Regarding Reverse Engineering, the person who authorized my trip to take the course said, 'That investment has already paid for itself.'
-Chet Langin, Information Security Analyst, Southern Illinois University
Deepen your understanding of malware analysis tools and approaches with this two-day course, building upon the concepts covered in SEC601: Reverse Engineering Malware: The Essentials of Malware Analysis.

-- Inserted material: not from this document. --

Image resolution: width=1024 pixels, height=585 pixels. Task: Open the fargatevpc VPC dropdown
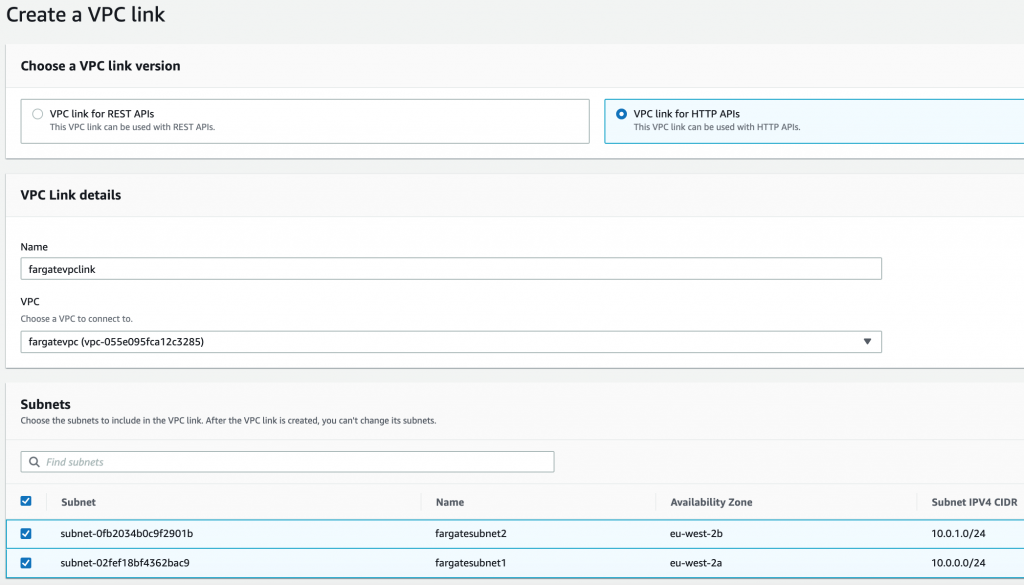pos(450,341)
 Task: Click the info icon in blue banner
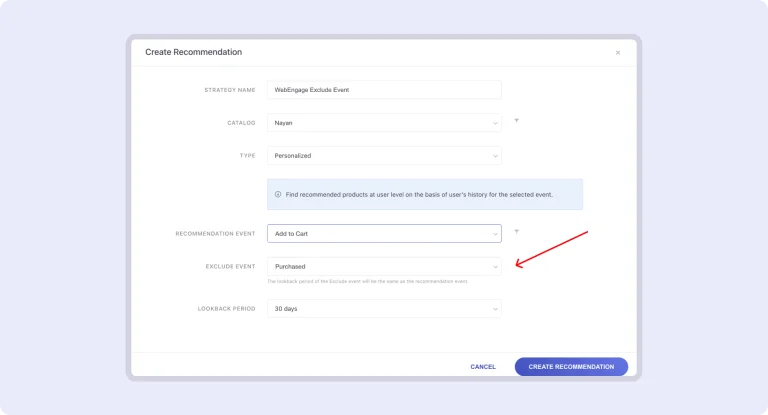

You will begin this course by reviewing key assembly language concepts. You will focus on static code analysis, learning to examine malicious code to understand its flow by identifying key logic structures and patterns, looking at examples of bots, rootkits, key loggers, and so on. You will understand how to work with PE headers and handle DLL interactions. Next, you will develop skills for analyzing self-defending malware through unpacking techniques and bypassing code-protection mechanisms. Finally, you will discover how to bypass obfuscation techniques employed by browser-based malicious scripts.
This course explores tools and techniques for examining inner-workings of malicious software that build upon fundamental malware analysis concepts. You should already understand the fundamentals of reverse-engineering malware, and must be able to perform key behavioral and code analysis tasks covered in the companion course SEC601.
Hands-on workshop exercises are an essential aspect of this course, and allow you to apply reverse-engineering techniques by examining malicious code in a carefully-controlled environment. When performing the analysis, you will study the supplied specimen's behavioral patterns, and examine key portions of its assembly code.